*** Opening of Excerpted data ***

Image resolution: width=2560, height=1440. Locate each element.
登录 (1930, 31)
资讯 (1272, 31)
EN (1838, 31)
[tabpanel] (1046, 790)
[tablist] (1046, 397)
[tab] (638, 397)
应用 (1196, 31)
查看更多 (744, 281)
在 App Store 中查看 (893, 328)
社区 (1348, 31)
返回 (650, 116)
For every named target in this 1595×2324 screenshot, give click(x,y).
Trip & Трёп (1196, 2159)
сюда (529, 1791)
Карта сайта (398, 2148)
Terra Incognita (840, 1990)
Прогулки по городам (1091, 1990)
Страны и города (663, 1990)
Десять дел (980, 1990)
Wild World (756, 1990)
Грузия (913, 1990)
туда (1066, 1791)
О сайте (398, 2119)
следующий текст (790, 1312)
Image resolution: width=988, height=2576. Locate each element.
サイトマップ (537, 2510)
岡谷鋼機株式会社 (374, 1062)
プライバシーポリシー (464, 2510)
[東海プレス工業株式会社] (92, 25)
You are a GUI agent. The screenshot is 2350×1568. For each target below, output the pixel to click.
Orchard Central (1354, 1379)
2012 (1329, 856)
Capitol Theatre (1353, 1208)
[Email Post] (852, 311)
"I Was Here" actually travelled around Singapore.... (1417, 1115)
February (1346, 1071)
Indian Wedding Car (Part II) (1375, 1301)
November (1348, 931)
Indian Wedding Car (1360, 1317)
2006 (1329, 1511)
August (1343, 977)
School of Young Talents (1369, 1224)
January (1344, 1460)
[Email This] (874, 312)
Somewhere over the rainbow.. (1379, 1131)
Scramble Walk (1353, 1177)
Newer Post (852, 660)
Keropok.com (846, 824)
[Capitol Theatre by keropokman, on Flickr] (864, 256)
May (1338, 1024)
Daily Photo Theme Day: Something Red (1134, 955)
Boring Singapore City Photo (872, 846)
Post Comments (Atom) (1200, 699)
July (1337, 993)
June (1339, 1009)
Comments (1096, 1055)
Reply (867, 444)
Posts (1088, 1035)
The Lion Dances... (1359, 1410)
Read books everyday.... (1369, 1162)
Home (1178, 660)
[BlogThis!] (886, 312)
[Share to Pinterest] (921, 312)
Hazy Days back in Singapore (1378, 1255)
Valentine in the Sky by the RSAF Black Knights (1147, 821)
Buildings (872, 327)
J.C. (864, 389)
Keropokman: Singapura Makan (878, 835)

*** Close of Excerpted data ***

Problem description: Copy exactly, and only, the lines from the line that contains "February (1346, 1071)" through the end of the data above.

Result for this exercise:
February (1346, 1071)
Indian Wedding Car (Part II) (1375, 1301)
November (1348, 931)
Indian Wedding Car (1360, 1317)
2006 (1329, 1511)
August (1343, 977)
School of Young Talents (1369, 1224)
January (1344, 1460)
[Email This] (874, 312)
Somewhere over the rainbow.. (1379, 1131)
Scramble Walk (1353, 1177)
Newer Post (852, 660)
Keropok.com (846, 824)
[Capitol Theatre by keropokman, on Flickr] (864, 256)
May (1338, 1024)
Daily Photo Theme Day: Something Red (1134, 955)
Boring Singapore City Photo (872, 846)
Post Comments (Atom) (1200, 699)
July (1337, 993)
June (1339, 1009)
Comments (1096, 1055)
Reply (867, 444)
Posts (1088, 1035)
The Lion Dances... (1359, 1410)
Read books everyday.... (1369, 1162)
Home (1178, 660)
[BlogThis!] (886, 312)
[Share to Pinterest] (921, 312)
Hazy Days back in Singapore (1378, 1255)
Valentine in the Sky by the RSAF Black Knights (1147, 821)
Buildings (872, 327)
J.C. (864, 389)
Keropokman: Singapura Makan (878, 835)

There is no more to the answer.